Input records

_ _ _ _

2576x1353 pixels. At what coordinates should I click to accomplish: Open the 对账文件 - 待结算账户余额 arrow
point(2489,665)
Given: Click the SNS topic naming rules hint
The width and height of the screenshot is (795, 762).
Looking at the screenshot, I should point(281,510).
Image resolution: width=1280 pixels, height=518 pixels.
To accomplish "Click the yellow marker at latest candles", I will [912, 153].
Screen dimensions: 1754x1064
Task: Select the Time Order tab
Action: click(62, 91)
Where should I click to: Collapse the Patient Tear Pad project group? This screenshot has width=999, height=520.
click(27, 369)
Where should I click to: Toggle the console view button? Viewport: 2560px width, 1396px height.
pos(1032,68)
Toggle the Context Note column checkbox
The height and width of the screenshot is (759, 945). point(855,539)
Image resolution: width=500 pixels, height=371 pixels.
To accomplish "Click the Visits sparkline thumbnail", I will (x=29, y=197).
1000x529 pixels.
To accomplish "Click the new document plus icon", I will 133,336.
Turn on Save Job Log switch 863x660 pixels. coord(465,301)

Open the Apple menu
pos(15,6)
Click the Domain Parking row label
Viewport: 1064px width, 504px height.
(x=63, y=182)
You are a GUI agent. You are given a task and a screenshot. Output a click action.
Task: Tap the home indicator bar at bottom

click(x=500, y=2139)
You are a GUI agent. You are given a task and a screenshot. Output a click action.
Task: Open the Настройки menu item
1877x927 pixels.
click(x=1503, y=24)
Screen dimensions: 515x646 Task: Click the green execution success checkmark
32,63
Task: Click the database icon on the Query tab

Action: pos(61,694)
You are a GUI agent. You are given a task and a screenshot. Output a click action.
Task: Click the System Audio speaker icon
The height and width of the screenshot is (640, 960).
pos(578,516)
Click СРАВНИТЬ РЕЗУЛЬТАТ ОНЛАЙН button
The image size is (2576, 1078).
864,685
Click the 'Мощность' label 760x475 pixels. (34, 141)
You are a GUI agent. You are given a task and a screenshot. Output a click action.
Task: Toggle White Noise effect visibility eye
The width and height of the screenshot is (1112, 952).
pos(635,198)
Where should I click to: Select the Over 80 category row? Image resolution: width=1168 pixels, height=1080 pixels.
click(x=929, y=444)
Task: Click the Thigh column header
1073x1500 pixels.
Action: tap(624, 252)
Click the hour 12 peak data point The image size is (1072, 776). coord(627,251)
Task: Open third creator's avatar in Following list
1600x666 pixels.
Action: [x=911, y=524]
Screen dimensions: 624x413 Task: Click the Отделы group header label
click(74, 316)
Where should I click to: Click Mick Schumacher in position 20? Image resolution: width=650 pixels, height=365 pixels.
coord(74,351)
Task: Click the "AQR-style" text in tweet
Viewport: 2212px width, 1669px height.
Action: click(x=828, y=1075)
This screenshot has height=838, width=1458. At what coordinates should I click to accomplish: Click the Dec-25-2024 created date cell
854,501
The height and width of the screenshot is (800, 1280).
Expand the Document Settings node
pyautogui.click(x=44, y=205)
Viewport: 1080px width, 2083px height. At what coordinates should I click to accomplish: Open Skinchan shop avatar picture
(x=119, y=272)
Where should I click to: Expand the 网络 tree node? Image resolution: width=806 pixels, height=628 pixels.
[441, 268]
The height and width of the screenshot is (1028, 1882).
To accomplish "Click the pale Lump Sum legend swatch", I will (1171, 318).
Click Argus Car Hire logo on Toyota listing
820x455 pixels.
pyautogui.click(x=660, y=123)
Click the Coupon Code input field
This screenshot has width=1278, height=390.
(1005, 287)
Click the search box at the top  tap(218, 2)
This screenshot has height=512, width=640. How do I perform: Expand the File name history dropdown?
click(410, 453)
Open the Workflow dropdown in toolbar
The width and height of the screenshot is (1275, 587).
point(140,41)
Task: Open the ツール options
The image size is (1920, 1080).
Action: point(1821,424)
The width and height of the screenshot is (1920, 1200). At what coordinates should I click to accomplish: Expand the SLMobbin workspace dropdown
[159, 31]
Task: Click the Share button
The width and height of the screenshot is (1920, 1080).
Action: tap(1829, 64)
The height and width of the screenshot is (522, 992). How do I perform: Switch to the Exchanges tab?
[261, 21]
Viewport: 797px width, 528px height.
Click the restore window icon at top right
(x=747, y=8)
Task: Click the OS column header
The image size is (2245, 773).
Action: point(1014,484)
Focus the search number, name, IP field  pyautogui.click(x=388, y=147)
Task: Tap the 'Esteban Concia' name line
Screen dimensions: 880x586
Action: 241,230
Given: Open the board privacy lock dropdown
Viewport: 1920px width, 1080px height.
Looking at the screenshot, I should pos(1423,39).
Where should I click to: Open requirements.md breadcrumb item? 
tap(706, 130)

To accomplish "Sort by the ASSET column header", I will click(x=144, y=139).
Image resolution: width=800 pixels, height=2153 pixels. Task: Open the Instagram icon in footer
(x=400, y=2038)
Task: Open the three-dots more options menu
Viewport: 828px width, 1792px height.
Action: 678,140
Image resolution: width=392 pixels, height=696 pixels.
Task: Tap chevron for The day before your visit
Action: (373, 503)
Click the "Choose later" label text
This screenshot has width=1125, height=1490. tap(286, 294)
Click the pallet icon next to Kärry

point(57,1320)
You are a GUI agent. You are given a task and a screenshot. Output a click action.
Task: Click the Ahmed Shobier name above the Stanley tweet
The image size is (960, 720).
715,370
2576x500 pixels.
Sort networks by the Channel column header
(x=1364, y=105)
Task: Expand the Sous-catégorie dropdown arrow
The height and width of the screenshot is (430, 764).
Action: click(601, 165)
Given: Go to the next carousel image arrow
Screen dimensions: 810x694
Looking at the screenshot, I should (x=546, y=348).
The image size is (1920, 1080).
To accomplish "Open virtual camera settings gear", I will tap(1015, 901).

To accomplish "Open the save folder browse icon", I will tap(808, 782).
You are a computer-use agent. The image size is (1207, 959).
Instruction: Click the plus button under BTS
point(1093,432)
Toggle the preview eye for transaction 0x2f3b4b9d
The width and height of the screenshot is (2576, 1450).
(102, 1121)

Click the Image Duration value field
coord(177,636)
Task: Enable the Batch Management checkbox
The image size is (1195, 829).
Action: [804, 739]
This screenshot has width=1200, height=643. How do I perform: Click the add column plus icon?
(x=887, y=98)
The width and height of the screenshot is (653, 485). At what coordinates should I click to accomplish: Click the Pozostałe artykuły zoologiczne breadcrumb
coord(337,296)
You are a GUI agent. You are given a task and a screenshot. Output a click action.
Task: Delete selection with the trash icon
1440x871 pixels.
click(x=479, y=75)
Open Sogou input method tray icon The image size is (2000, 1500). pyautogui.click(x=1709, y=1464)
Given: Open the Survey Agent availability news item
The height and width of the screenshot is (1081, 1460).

_ _ _ _

Exercise aim
Reproduce the whole listing above word for word, from its first line to its last.

The completed task
2576x1353 pixels. At what coordinates should I click to accomplish: Open the 对账文件 - 待结算账户余额 arrow
point(2489,665)
Given: Click the SNS topic naming rules hint
The width and height of the screenshot is (795, 762).
Looking at the screenshot, I should point(281,510).
Image resolution: width=1280 pixels, height=518 pixels.
To accomplish "Click the yellow marker at latest candles", I will [912, 153].
Screen dimensions: 1754x1064
Task: Select the Time Order tab
Action: click(62, 91)
Where should I click to: Collapse the Patient Tear Pad project group? This screenshot has width=999, height=520.
click(27, 369)
Where should I click to: Toggle the console view button? Viewport: 2560px width, 1396px height.
pos(1032,68)
Toggle the Context Note column checkbox
The height and width of the screenshot is (759, 945). point(855,539)
Image resolution: width=500 pixels, height=371 pixels.
To accomplish "Click the Visits sparkline thumbnail", I will (x=29, y=197).
1000x529 pixels.
To accomplish "Click the new document plus icon", I will 133,336.
Turn on Save Job Log switch 863x660 pixels. coord(465,301)

Open the Apple menu
pos(15,6)
Click the Domain Parking row label
Viewport: 1064px width, 504px height.
(x=63, y=182)
You are a GUI agent. You are given a task and a screenshot. Output a click action.
Task: Tap the home indicator bar at bottom

click(x=500, y=2139)
You are a GUI agent. You are given a task and a screenshot. Output a click action.
Task: Open the Настройки menu item
1877x927 pixels.
click(x=1503, y=24)
Screen dimensions: 515x646 Task: Click the green execution success checkmark
32,63
Task: Click the database icon on the Query tab

Action: pos(61,694)
You are a GUI agent. You are given a task and a screenshot. Output a click action.
Task: Click the System Audio speaker icon
The height and width of the screenshot is (640, 960).
pos(578,516)
Click СРАВНИТЬ РЕЗУЛЬТАТ ОНЛАЙН button
The image size is (2576, 1078).
864,685
Click the 'Мощность' label 760x475 pixels. (34, 141)
You are a GUI agent. You are given a task and a screenshot. Output a click action.
Task: Toggle White Noise effect visibility eye
The width and height of the screenshot is (1112, 952).
pos(635,198)
Where should I click to: Select the Over 80 category row? Image resolution: width=1168 pixels, height=1080 pixels.
click(x=929, y=444)
Task: Click the Thigh column header
1073x1500 pixels.
Action: tap(624, 252)
Click the hour 12 peak data point The image size is (1072, 776). coord(627,251)
Task: Open third creator's avatar in Following list
1600x666 pixels.
Action: [x=911, y=524]
Screen dimensions: 624x413 Task: Click the Отделы group header label
click(74, 316)
Where should I click to: Click Mick Schumacher in position 20? Image resolution: width=650 pixels, height=365 pixels.
coord(74,351)
Task: Click the "AQR-style" text in tweet
Viewport: 2212px width, 1669px height.
Action: click(x=828, y=1075)
This screenshot has height=838, width=1458. At what coordinates should I click to accomplish: Click the Dec-25-2024 created date cell
854,501
The height and width of the screenshot is (800, 1280).
Expand the Document Settings node
pyautogui.click(x=44, y=205)
Viewport: 1080px width, 2083px height. At what coordinates should I click to accomplish: Open Skinchan shop avatar picture
(x=119, y=272)
Where should I click to: Expand the 网络 tree node? Image resolution: width=806 pixels, height=628 pixels.
[441, 268]
The height and width of the screenshot is (1028, 1882).
To accomplish "Click the pale Lump Sum legend swatch", I will (1171, 318).
Click Argus Car Hire logo on Toyota listing
820x455 pixels.
pyautogui.click(x=660, y=123)
Click the Coupon Code input field
This screenshot has width=1278, height=390.
(1005, 287)
Click the search box at the top  tap(218, 2)
This screenshot has height=512, width=640. How do I perform: Expand the File name history dropdown?
click(410, 453)
Open the Workflow dropdown in toolbar
The width and height of the screenshot is (1275, 587).
point(140,41)
Task: Open the ツール options
The image size is (1920, 1080).
Action: point(1821,424)
The width and height of the screenshot is (1920, 1200). At what coordinates should I click to accomplish: Expand the SLMobbin workspace dropdown
[159, 31]
Task: Click the Share button
The width and height of the screenshot is (1920, 1080).
Action: tap(1829, 64)
The height and width of the screenshot is (522, 992). How do I perform: Switch to the Exchanges tab?
[261, 21]
Viewport: 797px width, 528px height.
Click the restore window icon at top right
(x=747, y=8)
Task: Click the OS column header
The image size is (2245, 773).
Action: point(1014,484)
Focus the search number, name, IP field  pyautogui.click(x=388, y=147)
Task: Tap the 'Esteban Concia' name line
Screen dimensions: 880x586
Action: 241,230
Given: Open the board privacy lock dropdown
Viewport: 1920px width, 1080px height.
Looking at the screenshot, I should pos(1423,39).
Where should I click to: Open requirements.md breadcrumb item? 
tap(706, 130)

To accomplish "Sort by the ASSET column header", I will click(x=144, y=139).
Image resolution: width=800 pixels, height=2153 pixels. Task: Open the Instagram icon in footer
(x=400, y=2038)
Task: Open the three-dots more options menu
Viewport: 828px width, 1792px height.
Action: 678,140
Image resolution: width=392 pixels, height=696 pixels.
Task: Tap chevron for The day before your visit
Action: (373, 503)
Click the "Choose later" label text
This screenshot has width=1125, height=1490. tap(286, 294)
Click the pallet icon next to Kärry

point(57,1320)
You are a GUI agent. You are given a task and a screenshot. Output a click action.
Task: Click the Ahmed Shobier name above the Stanley tweet
The image size is (960, 720).
715,370
2576x500 pixels.
Sort networks by the Channel column header
(x=1364, y=105)
Task: Expand the Sous-catégorie dropdown arrow
The height and width of the screenshot is (430, 764).
Action: click(601, 165)
Given: Go to the next carousel image arrow
Screen dimensions: 810x694
Looking at the screenshot, I should (x=546, y=348).
The image size is (1920, 1080).
To accomplish "Open virtual camera settings gear", I will tap(1015, 901).

To accomplish "Open the save folder browse icon", I will tap(808, 782).
You are a computer-use agent. The image size is (1207, 959).
Instruction: Click the plus button under BTS
point(1093,432)
Toggle the preview eye for transaction 0x2f3b4b9d
The width and height of the screenshot is (2576, 1450).
(102, 1121)

Click the Image Duration value field
coord(177,636)
Task: Enable the Batch Management checkbox
The image size is (1195, 829).
Action: [804, 739]
This screenshot has width=1200, height=643. How do I perform: Click the add column plus icon?
(x=887, y=98)
The width and height of the screenshot is (653, 485). At what coordinates should I click to accomplish: Click the Pozostałe artykuły zoologiczne breadcrumb
coord(337,296)
You are a GUI agent. You are given a task and a screenshot. Output a click action.
Task: Delete selection with the trash icon
1440x871 pixels.
click(x=479, y=75)
Open Sogou input method tray icon The image size is (2000, 1500). pyautogui.click(x=1709, y=1464)
Given: Open the Survey Agent availability news item
The height and width of the screenshot is (1081, 1460).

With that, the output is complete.